Casting misses chance to give north African actors a higher profile, prolonging the debate over Hollywood’s colonisation of ethnicity
Cleopatra is once again getting the big screen treatment, this time courtesy of Wonder Woman director Patty Jenkins and the DC heroine herself, Gal Gadot. But even with a female director, and female screenwriter in Laeta Kalogridis on board, the casting of an Israeli actor with Ashkenazi Jewish heritage as the legendary Queen of Egypt has led to a not unfounded debate about Hollywood whitewashing.

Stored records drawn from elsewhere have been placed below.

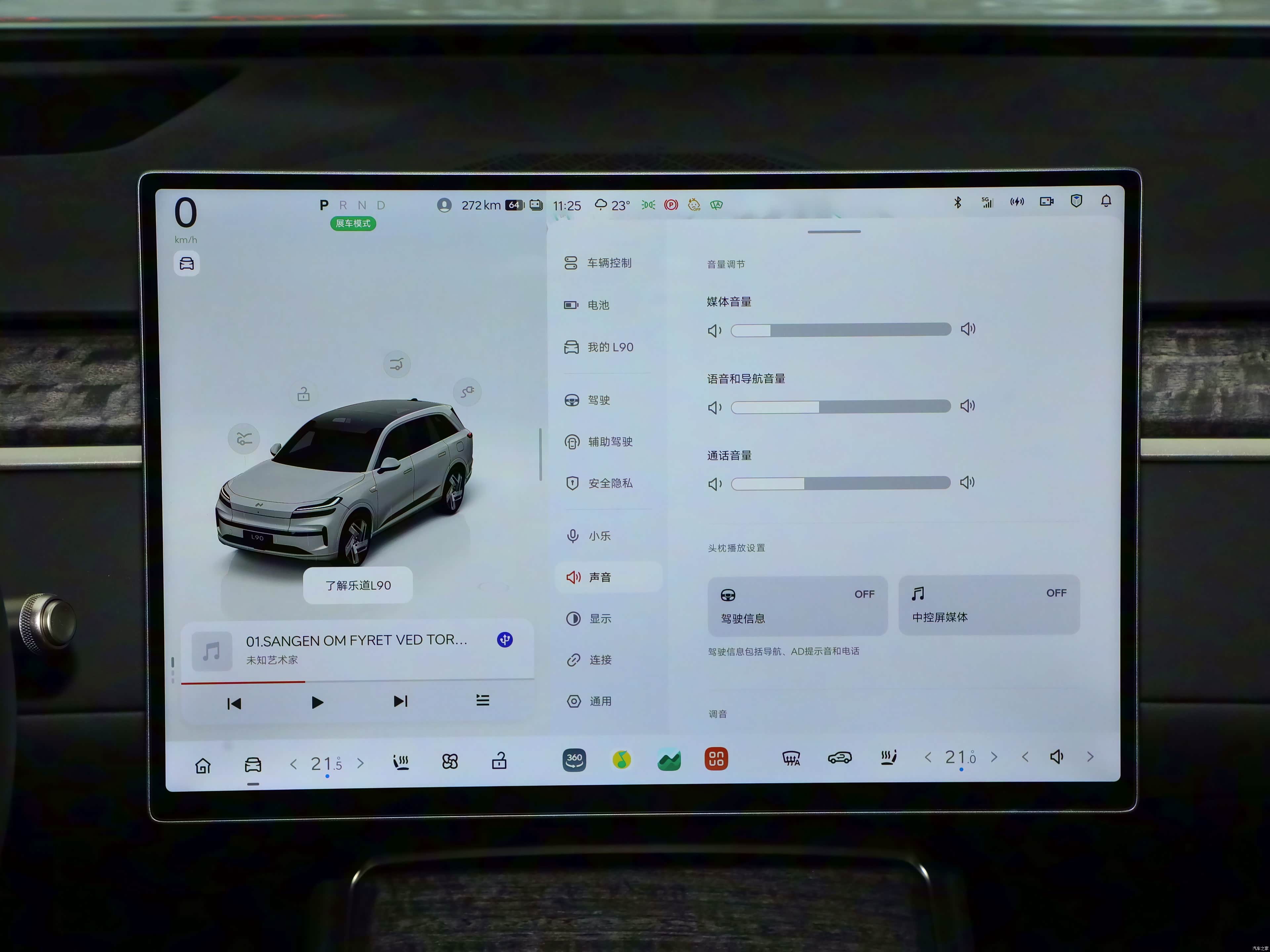1270x952 pixels.
Task: Open 显示 settings menu
Action: [x=600, y=618]
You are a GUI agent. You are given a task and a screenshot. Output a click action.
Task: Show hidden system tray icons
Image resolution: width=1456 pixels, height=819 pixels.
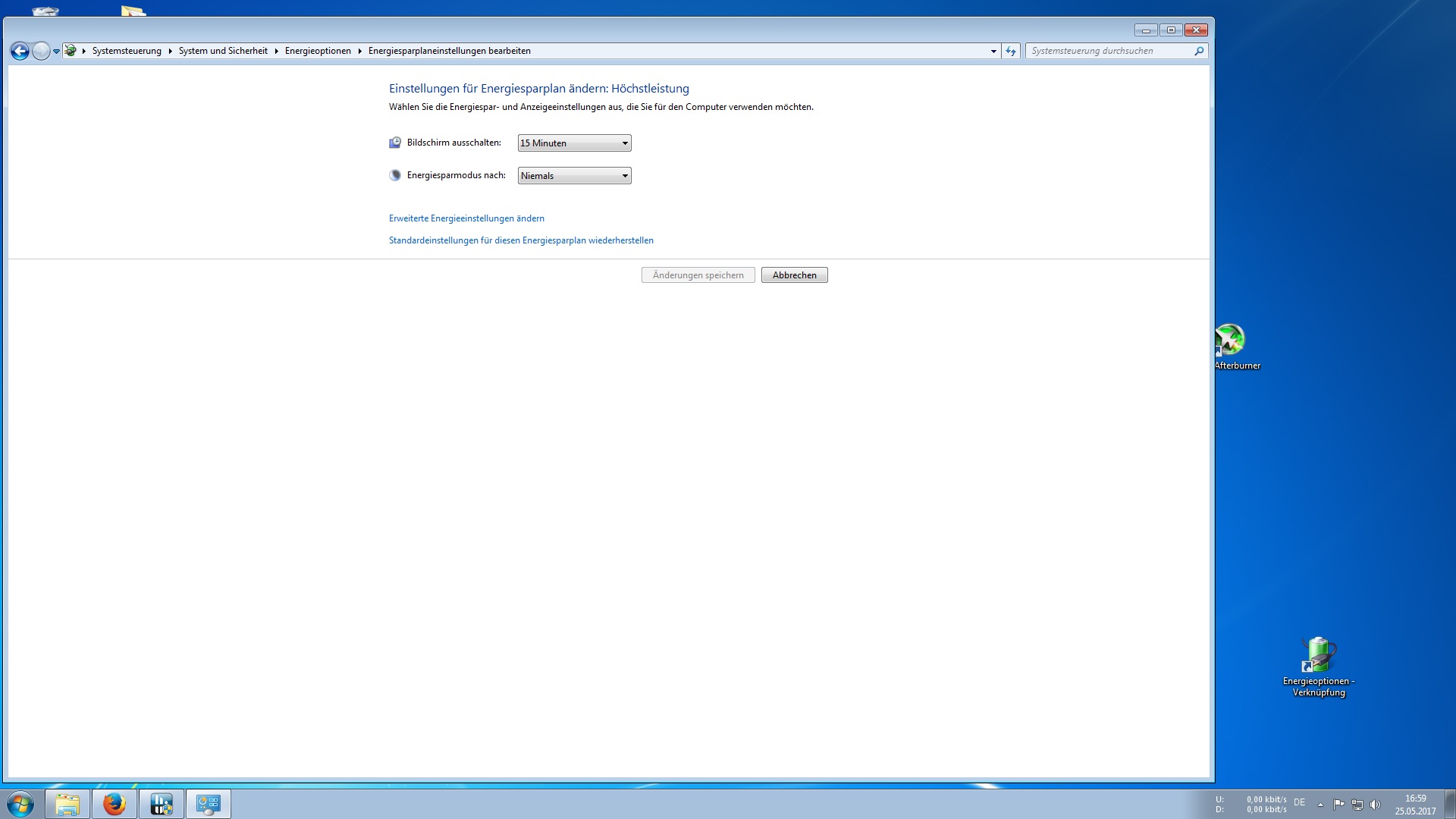coord(1320,805)
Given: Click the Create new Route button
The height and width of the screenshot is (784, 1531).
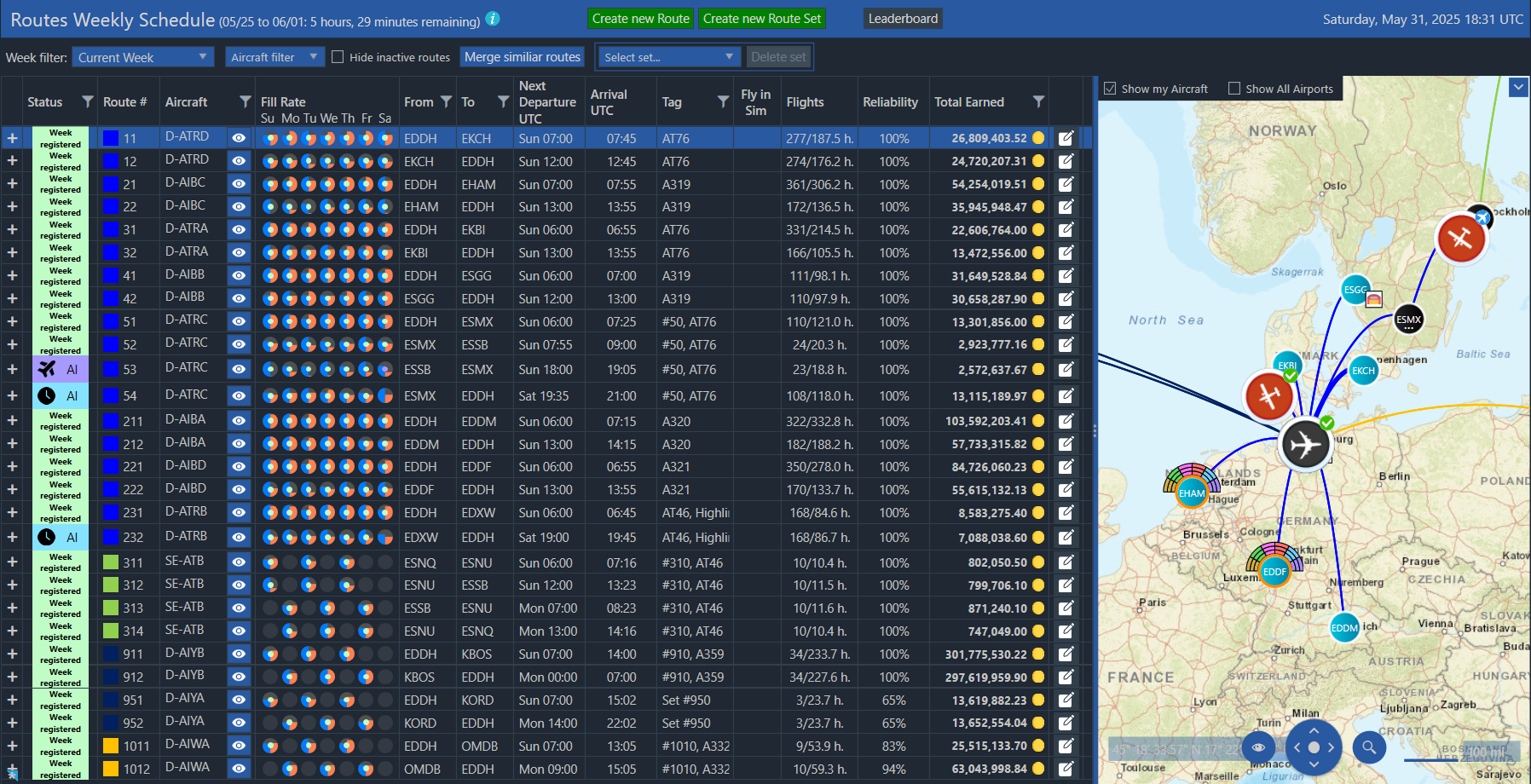Looking at the screenshot, I should (x=640, y=19).

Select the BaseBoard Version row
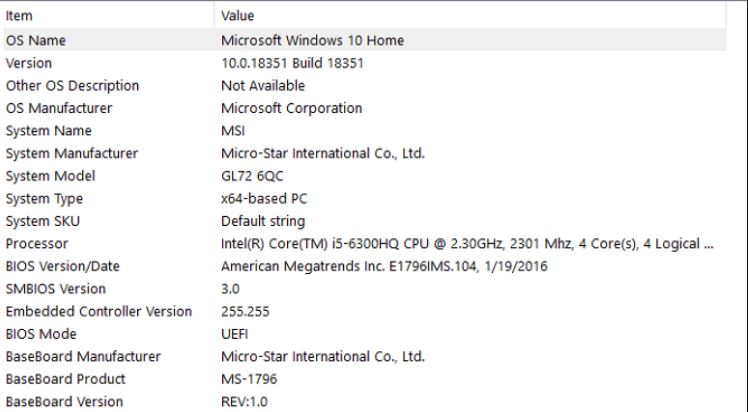click(x=365, y=402)
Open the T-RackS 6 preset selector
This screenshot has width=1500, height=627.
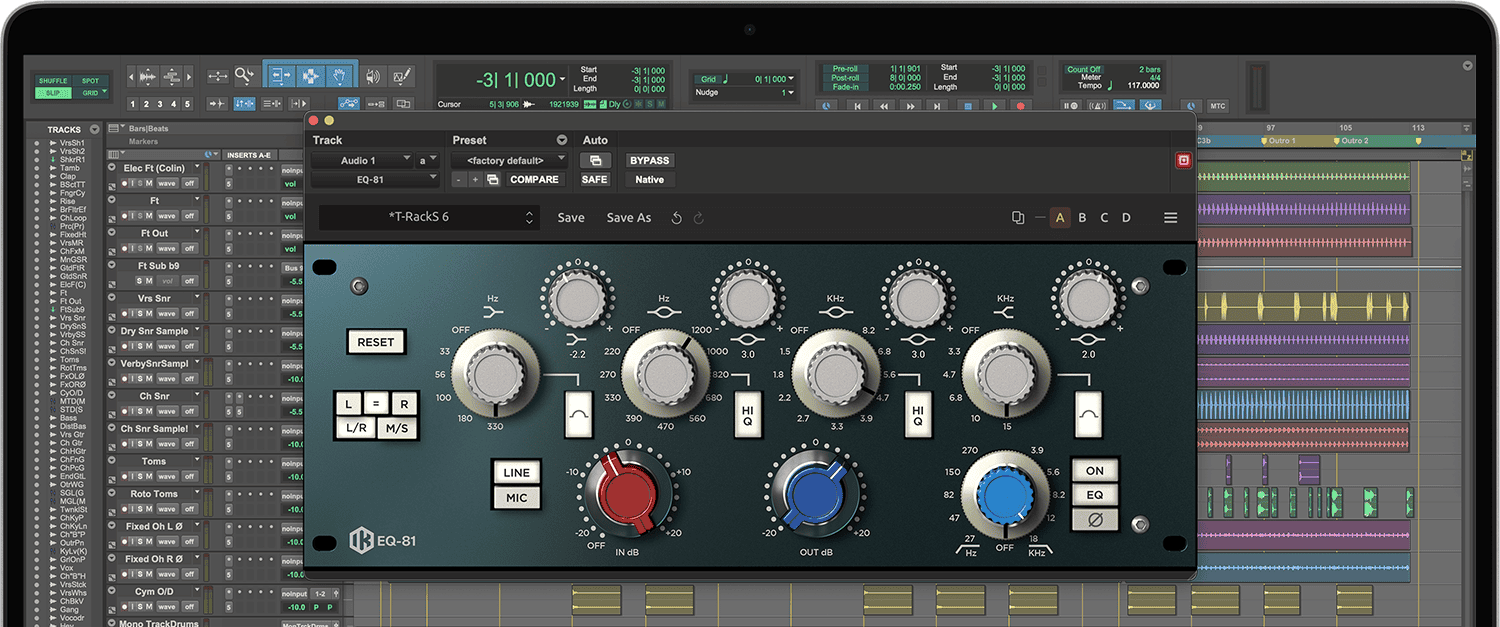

In recent years historians, such as Hilke Thuer of the Austrian Academy of Sciences, have questioned the long-held belief that Cleopatra VII was white. Scholars agree that there’s no doubt that Cleo was Macedonian-Greek on her father Ptolemy XII’s side, potentially Persian or Syrian too, but because the ethnic origin of her mother remains unverified it has strengthened the idea that the Egyptian ruler was of mixed heritage. “The mother of Cleopatra has been suggested to have been from the family of the priests of Memphis,” Betsy M Bryan, Alexander Badawy professor of Egyptian art and archaeology at Johns Hopkins University, told Newsweek. “If this were the case, then Cleopatra could have been at least 50% Egyptian in origin.”